Take the entries below and print, exactly, the stretch from the line containing "Tinturaria Natural (473, 2095)" through the line containing "política de cookies (68, 2554)", both included.

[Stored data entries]

================================

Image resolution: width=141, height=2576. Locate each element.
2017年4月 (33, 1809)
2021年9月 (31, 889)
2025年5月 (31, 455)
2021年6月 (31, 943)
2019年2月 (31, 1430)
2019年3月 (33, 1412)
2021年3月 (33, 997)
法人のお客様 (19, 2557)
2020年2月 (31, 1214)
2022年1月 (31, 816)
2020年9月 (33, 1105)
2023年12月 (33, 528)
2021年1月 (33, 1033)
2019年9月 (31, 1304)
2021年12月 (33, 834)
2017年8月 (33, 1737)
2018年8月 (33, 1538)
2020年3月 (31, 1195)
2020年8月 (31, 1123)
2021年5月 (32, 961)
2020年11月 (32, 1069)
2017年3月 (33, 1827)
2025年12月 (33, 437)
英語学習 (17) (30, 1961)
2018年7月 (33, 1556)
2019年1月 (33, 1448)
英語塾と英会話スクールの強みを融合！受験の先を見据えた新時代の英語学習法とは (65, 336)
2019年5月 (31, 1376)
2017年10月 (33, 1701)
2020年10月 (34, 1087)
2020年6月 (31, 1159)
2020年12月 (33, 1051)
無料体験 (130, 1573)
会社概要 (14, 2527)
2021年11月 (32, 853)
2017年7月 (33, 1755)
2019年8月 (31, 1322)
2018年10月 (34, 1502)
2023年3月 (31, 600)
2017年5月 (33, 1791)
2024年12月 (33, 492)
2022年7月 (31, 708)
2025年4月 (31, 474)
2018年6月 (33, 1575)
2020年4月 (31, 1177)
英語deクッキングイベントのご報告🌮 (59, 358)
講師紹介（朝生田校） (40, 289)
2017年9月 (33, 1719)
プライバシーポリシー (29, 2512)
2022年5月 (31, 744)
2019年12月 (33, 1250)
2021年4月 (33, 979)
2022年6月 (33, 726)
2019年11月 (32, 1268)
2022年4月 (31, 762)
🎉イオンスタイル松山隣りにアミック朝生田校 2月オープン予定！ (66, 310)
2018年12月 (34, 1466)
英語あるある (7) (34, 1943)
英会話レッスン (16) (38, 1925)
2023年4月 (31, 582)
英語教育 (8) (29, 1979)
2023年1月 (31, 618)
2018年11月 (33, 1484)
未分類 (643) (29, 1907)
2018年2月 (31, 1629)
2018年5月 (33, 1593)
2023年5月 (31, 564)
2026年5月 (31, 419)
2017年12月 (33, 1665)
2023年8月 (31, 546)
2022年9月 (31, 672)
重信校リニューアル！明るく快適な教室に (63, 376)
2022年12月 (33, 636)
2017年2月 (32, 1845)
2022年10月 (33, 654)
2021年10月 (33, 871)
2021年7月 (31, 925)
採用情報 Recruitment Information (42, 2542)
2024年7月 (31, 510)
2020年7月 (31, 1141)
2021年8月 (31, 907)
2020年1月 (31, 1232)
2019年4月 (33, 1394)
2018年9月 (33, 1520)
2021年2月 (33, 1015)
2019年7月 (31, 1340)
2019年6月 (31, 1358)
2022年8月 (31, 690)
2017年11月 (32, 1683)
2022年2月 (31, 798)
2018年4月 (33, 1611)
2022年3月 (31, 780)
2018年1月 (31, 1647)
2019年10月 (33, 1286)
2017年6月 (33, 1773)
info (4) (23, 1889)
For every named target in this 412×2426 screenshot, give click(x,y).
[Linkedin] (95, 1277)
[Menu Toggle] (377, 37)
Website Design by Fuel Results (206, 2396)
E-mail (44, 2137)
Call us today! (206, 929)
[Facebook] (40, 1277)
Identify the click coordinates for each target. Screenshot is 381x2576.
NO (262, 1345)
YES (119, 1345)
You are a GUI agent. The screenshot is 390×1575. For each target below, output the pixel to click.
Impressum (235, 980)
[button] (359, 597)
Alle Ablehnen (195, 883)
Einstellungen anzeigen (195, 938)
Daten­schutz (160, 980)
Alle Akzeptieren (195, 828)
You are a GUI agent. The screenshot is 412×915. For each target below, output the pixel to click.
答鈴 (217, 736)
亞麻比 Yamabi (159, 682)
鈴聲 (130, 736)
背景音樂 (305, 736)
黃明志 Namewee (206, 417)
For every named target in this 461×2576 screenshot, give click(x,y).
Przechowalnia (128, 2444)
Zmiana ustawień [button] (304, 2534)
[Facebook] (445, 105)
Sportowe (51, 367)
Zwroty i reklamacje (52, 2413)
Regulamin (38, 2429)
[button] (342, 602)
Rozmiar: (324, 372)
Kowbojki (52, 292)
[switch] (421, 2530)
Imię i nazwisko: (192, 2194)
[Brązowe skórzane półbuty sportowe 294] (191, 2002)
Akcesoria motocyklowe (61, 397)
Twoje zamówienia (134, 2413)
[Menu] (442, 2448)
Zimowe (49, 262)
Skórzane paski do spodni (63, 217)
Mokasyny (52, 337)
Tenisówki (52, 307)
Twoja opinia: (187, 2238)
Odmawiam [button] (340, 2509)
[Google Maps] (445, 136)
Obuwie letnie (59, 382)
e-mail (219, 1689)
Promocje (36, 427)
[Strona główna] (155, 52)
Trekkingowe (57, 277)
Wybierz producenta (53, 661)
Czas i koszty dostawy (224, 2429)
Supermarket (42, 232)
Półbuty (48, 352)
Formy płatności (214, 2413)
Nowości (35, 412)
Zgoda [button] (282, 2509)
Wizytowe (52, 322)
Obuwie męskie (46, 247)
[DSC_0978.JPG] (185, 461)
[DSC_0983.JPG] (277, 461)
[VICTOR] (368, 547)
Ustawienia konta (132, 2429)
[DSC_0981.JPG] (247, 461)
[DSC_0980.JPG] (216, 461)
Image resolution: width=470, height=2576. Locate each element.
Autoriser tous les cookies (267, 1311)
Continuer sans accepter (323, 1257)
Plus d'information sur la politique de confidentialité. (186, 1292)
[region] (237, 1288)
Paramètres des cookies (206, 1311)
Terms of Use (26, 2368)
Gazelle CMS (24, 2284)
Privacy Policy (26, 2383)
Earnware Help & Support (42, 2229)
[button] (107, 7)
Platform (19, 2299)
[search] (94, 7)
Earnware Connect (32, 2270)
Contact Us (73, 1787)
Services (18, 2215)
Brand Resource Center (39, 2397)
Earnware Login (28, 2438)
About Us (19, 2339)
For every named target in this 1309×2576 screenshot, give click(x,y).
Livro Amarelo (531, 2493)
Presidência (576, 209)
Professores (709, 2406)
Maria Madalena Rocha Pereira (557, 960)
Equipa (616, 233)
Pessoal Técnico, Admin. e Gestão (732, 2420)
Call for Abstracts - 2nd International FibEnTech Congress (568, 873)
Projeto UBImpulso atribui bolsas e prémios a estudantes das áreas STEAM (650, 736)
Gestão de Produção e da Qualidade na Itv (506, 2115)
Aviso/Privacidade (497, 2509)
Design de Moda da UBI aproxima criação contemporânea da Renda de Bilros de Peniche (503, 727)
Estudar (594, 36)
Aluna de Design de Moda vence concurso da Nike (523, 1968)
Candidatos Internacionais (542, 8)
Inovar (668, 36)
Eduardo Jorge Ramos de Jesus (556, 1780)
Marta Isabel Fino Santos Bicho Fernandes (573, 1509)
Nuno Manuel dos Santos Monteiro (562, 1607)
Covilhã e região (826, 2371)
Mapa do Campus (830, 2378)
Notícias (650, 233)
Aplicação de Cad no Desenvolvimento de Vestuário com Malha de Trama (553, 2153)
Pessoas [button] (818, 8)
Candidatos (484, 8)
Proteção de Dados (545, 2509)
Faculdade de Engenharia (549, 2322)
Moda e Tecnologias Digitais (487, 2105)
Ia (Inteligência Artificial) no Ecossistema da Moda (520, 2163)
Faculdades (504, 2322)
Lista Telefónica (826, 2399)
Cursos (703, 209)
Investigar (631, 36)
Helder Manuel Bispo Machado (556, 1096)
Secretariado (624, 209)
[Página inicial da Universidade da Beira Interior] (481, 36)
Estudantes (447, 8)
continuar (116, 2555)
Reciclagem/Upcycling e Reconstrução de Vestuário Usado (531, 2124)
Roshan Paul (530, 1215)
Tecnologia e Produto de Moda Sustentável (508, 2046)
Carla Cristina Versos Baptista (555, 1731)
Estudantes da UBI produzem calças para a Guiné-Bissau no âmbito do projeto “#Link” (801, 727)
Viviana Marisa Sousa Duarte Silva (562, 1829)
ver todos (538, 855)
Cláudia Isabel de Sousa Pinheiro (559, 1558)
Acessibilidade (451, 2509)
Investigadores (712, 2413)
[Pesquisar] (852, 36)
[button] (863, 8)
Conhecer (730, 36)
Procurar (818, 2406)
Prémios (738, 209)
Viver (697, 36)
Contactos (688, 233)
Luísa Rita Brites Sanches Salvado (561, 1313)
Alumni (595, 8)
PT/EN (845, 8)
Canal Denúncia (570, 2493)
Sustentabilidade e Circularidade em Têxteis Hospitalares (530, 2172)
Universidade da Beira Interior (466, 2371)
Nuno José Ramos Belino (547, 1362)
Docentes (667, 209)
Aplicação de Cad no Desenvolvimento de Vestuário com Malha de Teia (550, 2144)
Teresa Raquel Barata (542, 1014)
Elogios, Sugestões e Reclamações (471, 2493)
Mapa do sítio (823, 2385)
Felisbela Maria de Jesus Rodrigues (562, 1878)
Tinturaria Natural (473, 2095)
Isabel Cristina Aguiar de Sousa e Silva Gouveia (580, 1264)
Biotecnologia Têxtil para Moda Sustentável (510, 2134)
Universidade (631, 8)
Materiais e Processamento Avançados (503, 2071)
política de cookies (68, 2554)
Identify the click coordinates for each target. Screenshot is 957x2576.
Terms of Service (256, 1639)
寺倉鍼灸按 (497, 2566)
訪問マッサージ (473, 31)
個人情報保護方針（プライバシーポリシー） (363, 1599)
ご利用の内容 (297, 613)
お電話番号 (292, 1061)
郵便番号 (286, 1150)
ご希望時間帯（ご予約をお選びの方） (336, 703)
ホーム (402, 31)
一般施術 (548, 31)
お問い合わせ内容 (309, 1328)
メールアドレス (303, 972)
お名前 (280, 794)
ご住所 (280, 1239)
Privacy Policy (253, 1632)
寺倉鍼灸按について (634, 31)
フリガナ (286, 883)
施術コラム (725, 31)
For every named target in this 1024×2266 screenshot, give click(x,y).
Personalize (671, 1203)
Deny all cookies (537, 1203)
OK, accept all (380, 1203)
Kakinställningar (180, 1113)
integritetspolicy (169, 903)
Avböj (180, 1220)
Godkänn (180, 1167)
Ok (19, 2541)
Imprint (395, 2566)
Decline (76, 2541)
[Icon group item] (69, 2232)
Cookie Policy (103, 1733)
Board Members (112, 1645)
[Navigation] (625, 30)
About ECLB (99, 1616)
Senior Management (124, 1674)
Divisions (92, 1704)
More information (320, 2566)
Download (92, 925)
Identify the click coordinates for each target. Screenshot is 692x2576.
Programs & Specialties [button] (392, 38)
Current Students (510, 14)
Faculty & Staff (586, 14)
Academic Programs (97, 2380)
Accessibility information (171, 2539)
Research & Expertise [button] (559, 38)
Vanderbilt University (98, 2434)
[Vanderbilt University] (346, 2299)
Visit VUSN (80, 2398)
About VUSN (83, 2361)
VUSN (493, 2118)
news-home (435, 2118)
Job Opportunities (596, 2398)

================================

-- Task response --
Tinturaria Natural (473, 2095)
Isabel Cristina Aguiar de Sousa e Silva Gouveia (580, 1264)
Biotecnologia Têxtil para Moda Sustentável (510, 2134)
Universidade (631, 8)
Materiais e Processamento Avançados (503, 2071)
política de cookies (68, 2554)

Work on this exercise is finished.